While receiving nonspecific chemotherapy, Lisa opted to also have her tumor biopsy analyzed using a comprehensive genetic panel—not always part of routine cancer care—that homed in on two actionable mutations: an epidermal growth factor receptor (EGFR) gene amplification and an alteration in a cell cycle gene called CDKN2A. Kurzrock and her colleagues at UCSD’s Moores Cancer Center came up with a triple drug combination including palbociclib (Ibrance), a cell cycle kinase inhibitor; a small molecule inhibitor of EGFR, erlotinib (Tarceva); and an antibody that also targeted EGFR, cetuximab (Erbitux). In August 2017, confined to a wheelchair because of her progressing disease, Darner started the custom combo as part of the I-PREDICT trial.
Aside from a rash (a side effect of the drugs), she responded well and is still on the treatment. “My tumors were still growing in August, but by October, scans showed everything was receding or has stabilized,” she says. “There are places where you can’t see a tumor anymore.”
Unfortunately, not all patients are as lucky. “The patient has high expectations from their cancer treatment, but the reality is that it is not always that great,” says Kato. “We’re not saying this is for sure a better approach. It’s a work in progress. But I think that continuing to do the standard-of-care approach, when it’s known not to be beneficial, will not change outcomes for cancer patients. We need to try something different to see a different, better result.”
Approved in 2015 for metastatic melanoma, the immunotherapy combination of the anti-CTLA-4 antibody ipilimumab and the anti-PD-1 antibody nivolumab increased the number of patients that responded to nivolumab alone by about 14 percent (NEJM, 373:23-34, 2015). But treatment-related side effects also increased with the combination of two immunotherapies, both of which can also unleash immune cells against healthy tissues. Specifically, 55 percent of patients who received the combination also experienced a greater number of serious treatment-related side effects—such as diarrhea and inflammation of the bowel—compared with 16 percent in the nivolumab-only group.
Layering multiple drugs typically increases the potential for side effects, adding to the challenges of developing promising treatment combos. In addition to the heightened risk of known side effects of either drug, pairing therapies can also uncover dangerous synergies not seen when a treatment is administered as a single drug.
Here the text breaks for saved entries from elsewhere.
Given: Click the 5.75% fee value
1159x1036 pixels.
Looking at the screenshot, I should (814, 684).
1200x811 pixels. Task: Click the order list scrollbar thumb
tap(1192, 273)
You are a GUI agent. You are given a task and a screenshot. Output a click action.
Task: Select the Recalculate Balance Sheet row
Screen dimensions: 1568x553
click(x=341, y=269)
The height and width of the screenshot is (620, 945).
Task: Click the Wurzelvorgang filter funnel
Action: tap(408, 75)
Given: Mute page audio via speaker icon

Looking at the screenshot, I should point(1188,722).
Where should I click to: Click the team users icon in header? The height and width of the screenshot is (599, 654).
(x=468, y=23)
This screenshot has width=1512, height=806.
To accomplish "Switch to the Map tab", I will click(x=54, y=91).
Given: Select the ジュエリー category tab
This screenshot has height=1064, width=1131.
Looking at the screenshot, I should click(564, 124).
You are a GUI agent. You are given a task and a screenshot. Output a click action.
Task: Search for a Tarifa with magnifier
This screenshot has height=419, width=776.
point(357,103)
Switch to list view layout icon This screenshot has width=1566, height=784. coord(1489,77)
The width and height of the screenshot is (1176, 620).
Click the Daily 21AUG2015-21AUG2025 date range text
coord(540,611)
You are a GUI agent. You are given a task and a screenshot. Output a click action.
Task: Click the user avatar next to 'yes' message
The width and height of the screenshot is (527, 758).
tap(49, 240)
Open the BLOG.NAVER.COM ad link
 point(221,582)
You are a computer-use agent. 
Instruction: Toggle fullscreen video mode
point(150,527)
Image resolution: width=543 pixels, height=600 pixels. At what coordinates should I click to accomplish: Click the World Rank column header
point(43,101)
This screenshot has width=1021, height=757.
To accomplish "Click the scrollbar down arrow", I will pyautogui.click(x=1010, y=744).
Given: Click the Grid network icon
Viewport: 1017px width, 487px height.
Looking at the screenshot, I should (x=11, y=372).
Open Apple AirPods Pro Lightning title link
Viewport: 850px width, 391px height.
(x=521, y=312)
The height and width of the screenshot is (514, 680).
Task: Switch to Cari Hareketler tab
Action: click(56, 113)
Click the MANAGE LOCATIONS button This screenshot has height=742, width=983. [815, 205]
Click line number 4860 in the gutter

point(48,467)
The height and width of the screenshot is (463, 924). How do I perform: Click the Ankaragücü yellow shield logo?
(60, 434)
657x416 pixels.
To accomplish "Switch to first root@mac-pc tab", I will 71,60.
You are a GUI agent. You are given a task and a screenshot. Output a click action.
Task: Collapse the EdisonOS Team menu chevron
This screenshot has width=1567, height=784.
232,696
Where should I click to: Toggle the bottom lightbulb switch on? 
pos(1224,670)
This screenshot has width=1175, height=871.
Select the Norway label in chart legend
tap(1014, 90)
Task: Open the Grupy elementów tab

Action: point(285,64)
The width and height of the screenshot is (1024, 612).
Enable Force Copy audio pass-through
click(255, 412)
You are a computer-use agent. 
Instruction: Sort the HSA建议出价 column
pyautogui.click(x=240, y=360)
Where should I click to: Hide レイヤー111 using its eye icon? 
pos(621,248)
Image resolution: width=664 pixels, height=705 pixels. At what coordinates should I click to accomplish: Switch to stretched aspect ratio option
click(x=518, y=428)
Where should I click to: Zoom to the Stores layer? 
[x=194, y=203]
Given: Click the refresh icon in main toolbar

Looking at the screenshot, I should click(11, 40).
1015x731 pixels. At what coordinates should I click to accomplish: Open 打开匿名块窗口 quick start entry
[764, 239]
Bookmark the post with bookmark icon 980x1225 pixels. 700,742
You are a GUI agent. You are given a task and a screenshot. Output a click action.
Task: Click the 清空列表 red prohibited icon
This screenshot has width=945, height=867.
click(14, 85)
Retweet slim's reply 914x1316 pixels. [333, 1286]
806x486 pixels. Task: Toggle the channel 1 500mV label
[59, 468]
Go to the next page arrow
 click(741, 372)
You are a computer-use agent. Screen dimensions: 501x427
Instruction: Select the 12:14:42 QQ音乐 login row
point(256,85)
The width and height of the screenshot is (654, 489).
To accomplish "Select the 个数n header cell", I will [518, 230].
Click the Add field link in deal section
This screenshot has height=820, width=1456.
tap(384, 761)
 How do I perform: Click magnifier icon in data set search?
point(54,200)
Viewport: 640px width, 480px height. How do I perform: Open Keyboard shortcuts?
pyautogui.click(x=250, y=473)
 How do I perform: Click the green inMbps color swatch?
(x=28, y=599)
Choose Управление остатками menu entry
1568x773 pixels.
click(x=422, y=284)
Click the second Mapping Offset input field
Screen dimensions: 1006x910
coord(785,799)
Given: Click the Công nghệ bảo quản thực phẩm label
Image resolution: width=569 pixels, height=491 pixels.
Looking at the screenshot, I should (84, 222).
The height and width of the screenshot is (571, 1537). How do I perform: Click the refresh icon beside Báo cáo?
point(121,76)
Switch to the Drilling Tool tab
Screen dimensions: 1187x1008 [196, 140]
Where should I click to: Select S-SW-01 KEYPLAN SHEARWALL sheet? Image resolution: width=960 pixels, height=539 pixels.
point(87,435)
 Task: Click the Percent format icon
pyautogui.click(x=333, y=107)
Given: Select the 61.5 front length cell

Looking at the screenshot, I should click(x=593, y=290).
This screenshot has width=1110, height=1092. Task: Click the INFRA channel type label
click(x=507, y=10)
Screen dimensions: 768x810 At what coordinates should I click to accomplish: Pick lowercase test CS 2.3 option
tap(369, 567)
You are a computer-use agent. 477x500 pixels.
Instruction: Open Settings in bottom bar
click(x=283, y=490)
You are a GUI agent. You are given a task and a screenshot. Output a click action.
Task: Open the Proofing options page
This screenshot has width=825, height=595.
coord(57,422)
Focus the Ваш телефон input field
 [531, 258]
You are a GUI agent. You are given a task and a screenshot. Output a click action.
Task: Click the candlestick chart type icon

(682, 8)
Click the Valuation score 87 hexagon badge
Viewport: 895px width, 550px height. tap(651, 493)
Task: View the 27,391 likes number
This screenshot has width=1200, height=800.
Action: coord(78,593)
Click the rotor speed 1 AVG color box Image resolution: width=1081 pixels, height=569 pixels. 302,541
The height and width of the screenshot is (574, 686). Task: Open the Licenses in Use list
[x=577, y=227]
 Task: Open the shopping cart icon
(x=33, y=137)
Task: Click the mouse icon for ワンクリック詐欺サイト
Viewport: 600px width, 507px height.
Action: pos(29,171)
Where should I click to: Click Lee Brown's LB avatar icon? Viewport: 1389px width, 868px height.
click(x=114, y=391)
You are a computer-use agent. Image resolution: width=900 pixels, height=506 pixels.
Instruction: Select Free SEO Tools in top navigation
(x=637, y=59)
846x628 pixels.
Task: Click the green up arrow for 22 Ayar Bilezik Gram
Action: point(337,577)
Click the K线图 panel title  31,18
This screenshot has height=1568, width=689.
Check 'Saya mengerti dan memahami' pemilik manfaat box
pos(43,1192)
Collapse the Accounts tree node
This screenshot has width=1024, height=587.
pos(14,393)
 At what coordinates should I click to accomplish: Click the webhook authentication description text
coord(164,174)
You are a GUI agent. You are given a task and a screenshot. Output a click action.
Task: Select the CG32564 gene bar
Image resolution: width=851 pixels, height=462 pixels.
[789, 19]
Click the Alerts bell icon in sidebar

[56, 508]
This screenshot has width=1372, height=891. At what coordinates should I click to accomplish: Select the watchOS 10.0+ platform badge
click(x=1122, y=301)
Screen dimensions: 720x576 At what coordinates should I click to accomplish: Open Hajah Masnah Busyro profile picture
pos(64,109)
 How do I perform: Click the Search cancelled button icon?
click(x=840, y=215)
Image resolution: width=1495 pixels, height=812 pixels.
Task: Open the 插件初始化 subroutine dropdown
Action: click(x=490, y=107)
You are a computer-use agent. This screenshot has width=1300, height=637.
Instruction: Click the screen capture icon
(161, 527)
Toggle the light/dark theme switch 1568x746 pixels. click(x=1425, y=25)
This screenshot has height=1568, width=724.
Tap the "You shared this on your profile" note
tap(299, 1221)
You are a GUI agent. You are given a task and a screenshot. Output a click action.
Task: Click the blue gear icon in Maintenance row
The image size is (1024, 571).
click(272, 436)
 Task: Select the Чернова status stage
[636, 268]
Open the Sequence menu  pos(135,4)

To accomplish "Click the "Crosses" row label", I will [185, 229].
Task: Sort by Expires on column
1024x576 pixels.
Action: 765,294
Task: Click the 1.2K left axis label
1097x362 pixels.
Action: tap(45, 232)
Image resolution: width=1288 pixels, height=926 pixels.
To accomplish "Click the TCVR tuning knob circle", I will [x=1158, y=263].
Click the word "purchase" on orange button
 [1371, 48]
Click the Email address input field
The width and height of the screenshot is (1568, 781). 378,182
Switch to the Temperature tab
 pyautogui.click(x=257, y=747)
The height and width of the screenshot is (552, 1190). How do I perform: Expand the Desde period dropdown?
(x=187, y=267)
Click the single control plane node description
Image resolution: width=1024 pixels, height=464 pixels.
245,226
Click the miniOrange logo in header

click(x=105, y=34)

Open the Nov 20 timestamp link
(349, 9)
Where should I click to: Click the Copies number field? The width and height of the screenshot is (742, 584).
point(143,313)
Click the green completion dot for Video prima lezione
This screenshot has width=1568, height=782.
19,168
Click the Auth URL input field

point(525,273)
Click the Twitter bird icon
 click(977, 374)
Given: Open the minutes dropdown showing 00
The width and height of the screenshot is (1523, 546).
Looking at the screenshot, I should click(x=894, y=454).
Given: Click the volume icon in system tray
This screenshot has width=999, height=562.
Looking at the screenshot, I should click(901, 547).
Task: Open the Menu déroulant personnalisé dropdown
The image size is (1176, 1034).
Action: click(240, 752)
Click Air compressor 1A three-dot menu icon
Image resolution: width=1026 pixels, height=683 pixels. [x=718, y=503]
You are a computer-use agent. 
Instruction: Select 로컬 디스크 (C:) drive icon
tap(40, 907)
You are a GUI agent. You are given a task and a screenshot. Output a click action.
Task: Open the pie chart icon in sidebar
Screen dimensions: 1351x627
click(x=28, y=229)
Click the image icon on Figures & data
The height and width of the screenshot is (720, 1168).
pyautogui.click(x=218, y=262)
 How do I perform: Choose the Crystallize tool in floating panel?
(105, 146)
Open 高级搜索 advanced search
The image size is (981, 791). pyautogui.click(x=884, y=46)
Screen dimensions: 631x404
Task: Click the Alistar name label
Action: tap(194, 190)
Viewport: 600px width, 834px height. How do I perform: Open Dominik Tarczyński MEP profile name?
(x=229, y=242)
When the B-raf inhibitor vemurafenib was combined with ipilimumab in a Phase 1 clinical trial for advanced melanoma patients, for example, patients experienced high liver toxicity not seen with either drug alone, causing researchers to halt the study prematurely.
To make matters worse, such complications are often difficult to predict using animal models; unless a drug combination causes overt toxicity such as organ failure or significant immune–cell depletion in a mouse, the harmful effects of the pairing will likely only emerge in a clinical trial, says Joshua Brody of the Icahn School of Medicine at Mount Sinai in New York City. “Animal models do almost nothing to predict the safety profile of single drugs and drug combinations in humans.”